Provable Anytime Ensemble Sampling Algorithms in Nonlinear Contextual Bandits

arXiv:2510.10730v2 Announce Type: replace-cross Abstract: We provide a unified algorithmic framework for ensemble sampling in nonlinear contextual bandits and develop corresponding regret bounds for two most common nonlinear contextual bandit settings: Generalized Linear Ensemble Sampling (GLM-ES) for generalized linear bandits and Neural Ensemble Sampling (Neural-ES) for neural contextual bandits. Both methods maintain multiple estimators for the reward model parameters via maximum likelihood estimation on randomly perturbed data.

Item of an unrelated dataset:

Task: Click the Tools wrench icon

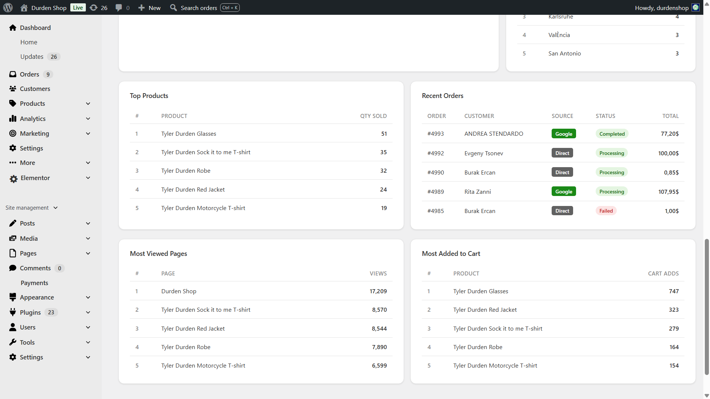Action: [13, 342]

We prove high-probability frequentist regret bounds of $\widetilde{O}(d^{3/2} \sqrt{T} + d^{4})$ for GLM-ES and $\widetilde{{O}}(\widetilde{d}^{3/2} \sqrt{T})$ for Neural-ES, where $d$ is the dimension of feature vectors, $\widetilde{d}$ is the effective dimension of a neural tangent kernel (NTK) matrix and $T$ is the number of rounds. The regret bound of GLM-ES matches the state-of-the-art result of randomized exploration algorithms in generalized linear bandit setting. In the theoretical analysis, we introduce techniques that address challenges specific to nonlinear models. Practically, we remove fixed-time horizon assumption by developing anytime versions of our algorithms, suitable when $T$ is unknown. Finally, we empirically evaluate GLM-ES, Neural-ES and their anytime variants, demonstrating strong performance. Overall, our results establish ensemble sampling as a provable and practical randomized exploration approach for nonlinear contextual bandits.